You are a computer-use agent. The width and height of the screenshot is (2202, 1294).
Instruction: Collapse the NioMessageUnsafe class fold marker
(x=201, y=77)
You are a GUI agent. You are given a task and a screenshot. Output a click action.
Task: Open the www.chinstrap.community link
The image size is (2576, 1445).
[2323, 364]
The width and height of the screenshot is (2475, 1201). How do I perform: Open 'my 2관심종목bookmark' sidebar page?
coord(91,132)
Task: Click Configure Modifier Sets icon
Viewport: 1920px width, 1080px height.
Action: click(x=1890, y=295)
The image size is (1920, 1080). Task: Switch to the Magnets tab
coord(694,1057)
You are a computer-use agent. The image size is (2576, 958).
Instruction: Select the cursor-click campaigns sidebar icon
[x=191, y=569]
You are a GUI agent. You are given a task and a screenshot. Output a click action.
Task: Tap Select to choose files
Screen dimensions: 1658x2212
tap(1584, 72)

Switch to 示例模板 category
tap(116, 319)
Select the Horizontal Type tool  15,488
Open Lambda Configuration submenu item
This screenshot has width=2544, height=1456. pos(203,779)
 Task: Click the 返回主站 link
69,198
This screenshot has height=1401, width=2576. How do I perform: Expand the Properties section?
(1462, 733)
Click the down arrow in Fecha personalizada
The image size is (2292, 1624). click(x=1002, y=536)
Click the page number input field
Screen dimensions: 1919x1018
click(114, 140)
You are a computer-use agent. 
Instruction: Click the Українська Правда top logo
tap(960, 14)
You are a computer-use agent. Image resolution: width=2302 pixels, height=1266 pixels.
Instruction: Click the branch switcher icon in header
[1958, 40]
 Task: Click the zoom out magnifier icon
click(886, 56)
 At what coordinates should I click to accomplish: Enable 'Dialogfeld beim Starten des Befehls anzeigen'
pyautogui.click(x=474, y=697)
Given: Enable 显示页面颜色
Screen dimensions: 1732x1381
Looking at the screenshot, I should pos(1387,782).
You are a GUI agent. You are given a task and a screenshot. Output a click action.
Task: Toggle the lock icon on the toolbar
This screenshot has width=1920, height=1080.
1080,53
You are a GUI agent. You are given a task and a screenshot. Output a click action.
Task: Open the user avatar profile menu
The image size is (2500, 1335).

What the task asks>
Which lines in the records above contain the word "computer"? Copy each one.

Answer box>
You are a computer-use agent. The width and height of the screenshot is (2202, 1294).
You are a computer-use agent. The image size is (2576, 958).
You are a computer-use agent. 
You are a computer-use agent. Image resolution: width=2302 pixels, height=1266 pixels.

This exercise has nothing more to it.